[Stored items]
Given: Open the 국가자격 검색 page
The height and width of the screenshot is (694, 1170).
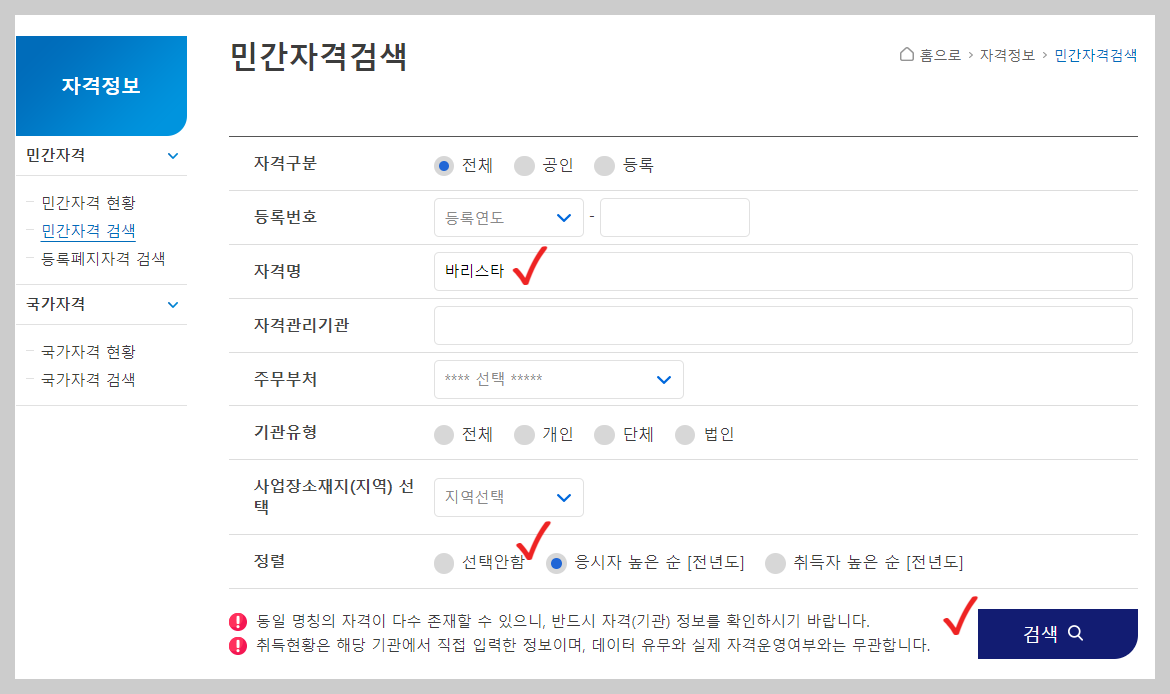Looking at the screenshot, I should coord(91,379).
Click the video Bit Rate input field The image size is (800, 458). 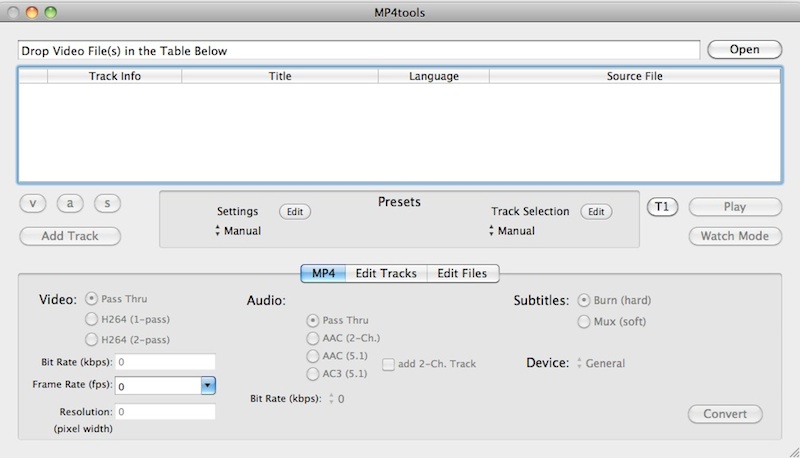coord(165,361)
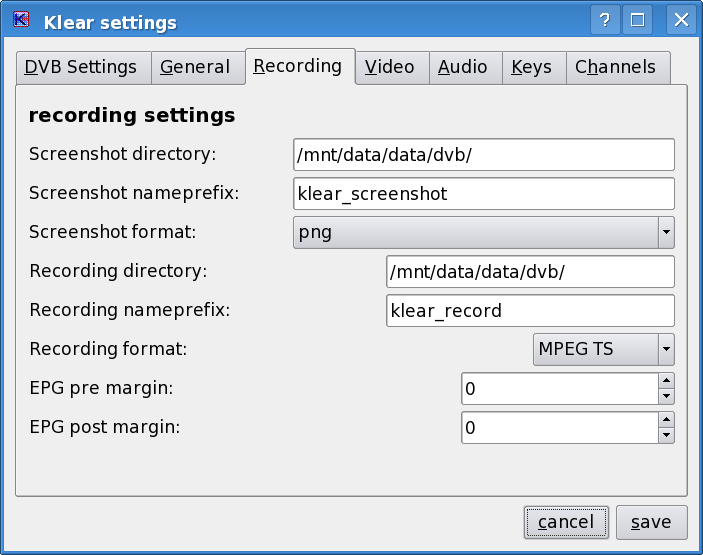Viewport: 703px width, 555px height.
Task: Edit the Recording nameprefix field
Action: [x=530, y=310]
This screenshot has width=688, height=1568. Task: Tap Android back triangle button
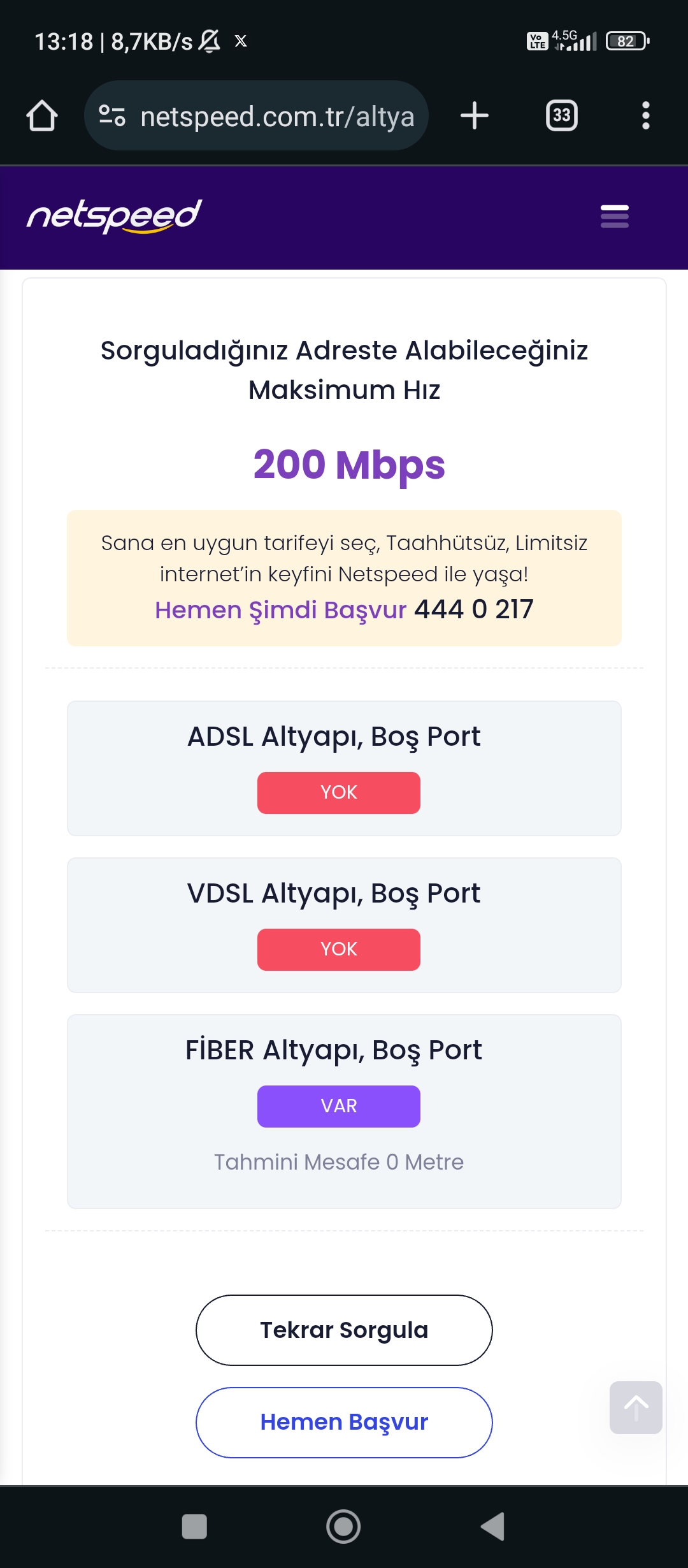(492, 1527)
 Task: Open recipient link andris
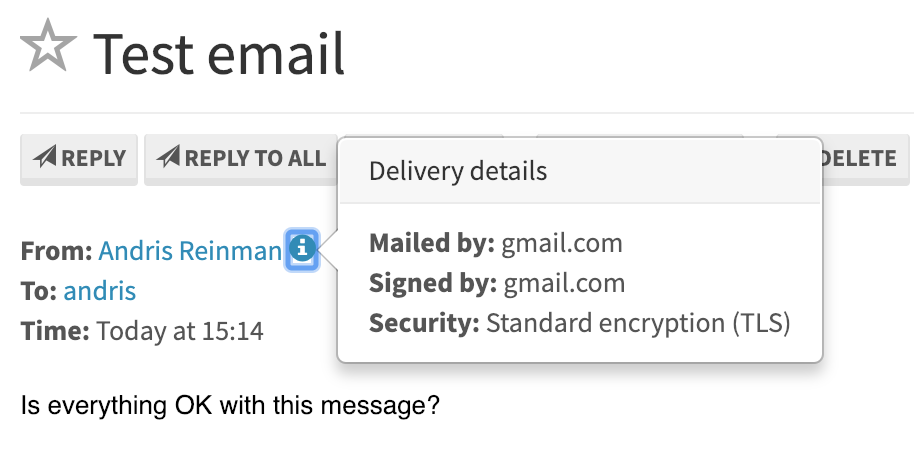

— Exercise brief —
Your response should contain each line of the entries above that holds the string "Open".

— Answer box —
Given: Open the 국가자격 검색 page
 Task: Open recipient link andris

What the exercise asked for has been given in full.